### Collection entries:
▬▬▬
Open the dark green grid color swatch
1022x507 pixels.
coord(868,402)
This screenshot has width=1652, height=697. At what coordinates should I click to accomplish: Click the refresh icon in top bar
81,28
▬▬▬
### Work instruction:
Output exactly the lines between the one containing "This screenshot has" and the final line above, both inclusive.

### Answer below:
This screenshot has width=1652, height=697. At what coordinates should I click to accomplish: Click the refresh icon in top bar
81,28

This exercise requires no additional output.